Anziano in carrozzina travolto dal suv a Baggio: è morto in ospedale dopo cinque giorni

L’ottantaduenne con problemi di deambulazione si muoveva con un triciclo a trazione elettrica. L’incidente a San Valentino in via Bagarotti, il ricovero all’ospedale San Carlo e l’inatteso peggioramento

Un intervento dei soccorritori

Il ferito sembrava in condizioni non gravi dopo i soccorsi. Poi, però, il peggioramento

Milano, 20 febbraio 2024 – Le sue condizioni non sembravano gravi, ma il quadro clinico si è complicato la notte scorsa, fino al tragico epilogo. Ieri mattina, un ottantaduenne, investito cinque giorni prima in via Bagarotti, è morto nel letto del San Carlo dov’era ricoverato dalla tarda mattinata del 14 febbraio. L’anziano è la seconda vittima della strada del 2024, dopo l’investimento letale di Ivano Calzighetti il 10 gennaio. Stando alle informazioni raccolte dal Giorno , l’incidente che ha provocato il decesso del pensionato è avvenuto qualche minuto dopo le 10 di mercoledì scorso: l’anziano, che aveva problemi di deambulazione, stava percorrendo via Bagarotti a bordo di un triciclo a trazione elettrica.

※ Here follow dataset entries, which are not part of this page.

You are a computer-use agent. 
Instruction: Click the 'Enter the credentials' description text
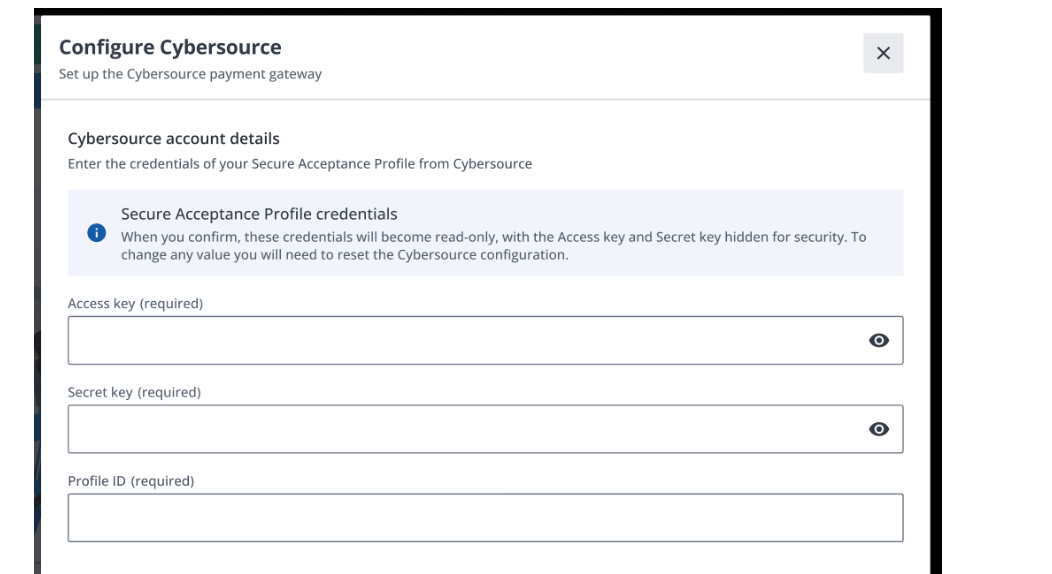299,163
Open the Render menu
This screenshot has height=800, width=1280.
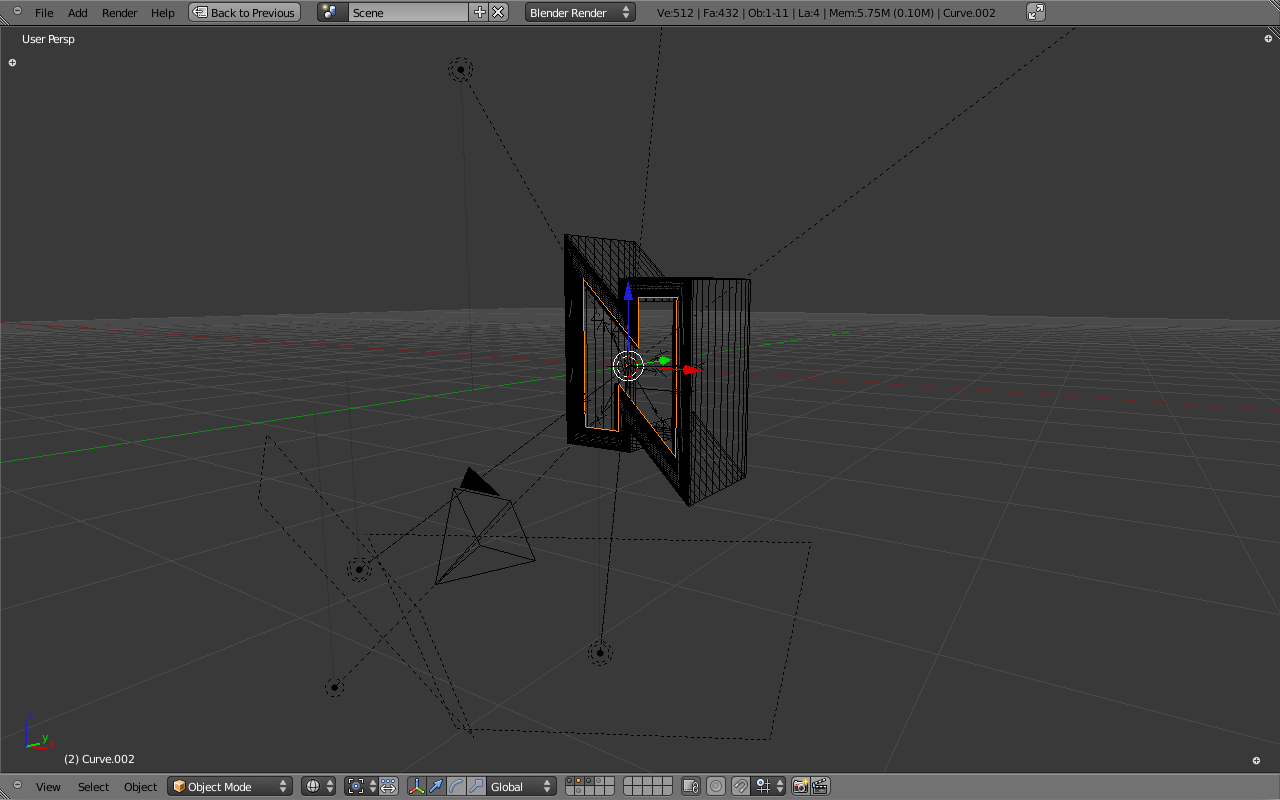[119, 13]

L’impatto con un suv è avvenuto vicino al distributore di benzina Q8 all’incrocio con via Albona: l’ipotesi è che il conducente della macchina abbia svoltato a destra per entrare nell’area della stazione di servizio e che abbia travolto la carrozzina a tre ruote, che in quel momento stava viaggiando nella stessa direzione; l’alternativa è che il mezzo si trovasse sul marciapiedi e che sia finito sulla carreggiata proprio nel momento in cui stava arrivando la macchina. L’unica cosa certa è che il triciclo non era sulle strisce pedonali. L’automobilista si è subito fermato per prestare i primi soccorsi: le condizioni del ferito non erano ritenute preoccupanti, tanto che l’uomo è riuscito anche a parlare con i vigili del Radiomobile per riferire la sua versione dei fatti. Tuttavia, la situazione è precipitata in maniera inaspettata nelle ultime ore.

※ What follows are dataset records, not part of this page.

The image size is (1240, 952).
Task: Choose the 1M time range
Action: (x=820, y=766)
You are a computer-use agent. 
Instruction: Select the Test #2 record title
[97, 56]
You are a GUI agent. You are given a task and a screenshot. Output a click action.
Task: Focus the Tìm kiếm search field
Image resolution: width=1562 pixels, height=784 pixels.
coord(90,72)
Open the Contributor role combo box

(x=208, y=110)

Sul corpo dell’anziano verrà effettuata l’autopsia per chiarire le cause del decesso. Intanto, il reato da contestare al conducente del suv è già cambiato: da lesioni stradali a omicidio stradale. Come detto, si tratta del secondo schianto mortale dall’inizio dell’anno. Poco più di un mese fa, il trentasettenne Ivano Calzighetti, che stava attraversando viale Umbria in sella a una bici elettrica, è deceduto sul colpo dopo essere stato investito dalla Peugeot 208 guidata da una ragazza di 25 anni. In quel caso, le indagini dei ghisa sono state complicate dall’assenza di telecamere nel punto in cui è avvenuto l’impatto.

Nel 2023 undici pedoni hanno perso la vita a Milano. Il 9 febbraio, la novantacinquenne Angela Bisceglia è stata travolta da un furgone dopo essere uscita di casa in via Valassina. Poco meno di un mese dopo, il 7 marzo, è toccato al venticinquenne Federico Cafarella, investito da un autobus in via Padova. Il 15 luglio è morto il settantacinquenne Luciano Avigliano: letale l’impatto con una moto in viale Testi. Due settimane dopo, l’incredibile carambola di auto in viale Umbria, letale per il diciottenne Karl Nasr. Il 28 agosto, è toccato all’ottantanovenne Nicola Zezza, investito da un taxi in via Pecorari. L’8 settembre, un’altra carambola tra auto è risultata fatale per una settantasettenne in via Inganni. Il 17 settembre, il ventottenne Vassil Facchetti è stato investito in viale Jenner dalla Mercedes guidata dal ventinovenne Muhammad El Sharkawy. Il giorno dopo, la settantacinquenne Antonia Pansini è stata travolta da un mezzo Amsa in via Trasimeno. Il 30 settembre, è toccato al sessantunenne marocchino El Ghazouani Zeroual El Idrissi, travolto da una Harley Davidson in viale Jenner e deceduto dopo 48 ore al Niguarda. Lo stesso ospedale dove il 5 ottobre è morto il medico in pensione Tommaso Pignataro, investito in via Palmanova. Tre giorni dopo, l’8 ottobre, la morte di Fabio Buffo, schiacciato da un autobus in via Bellosio.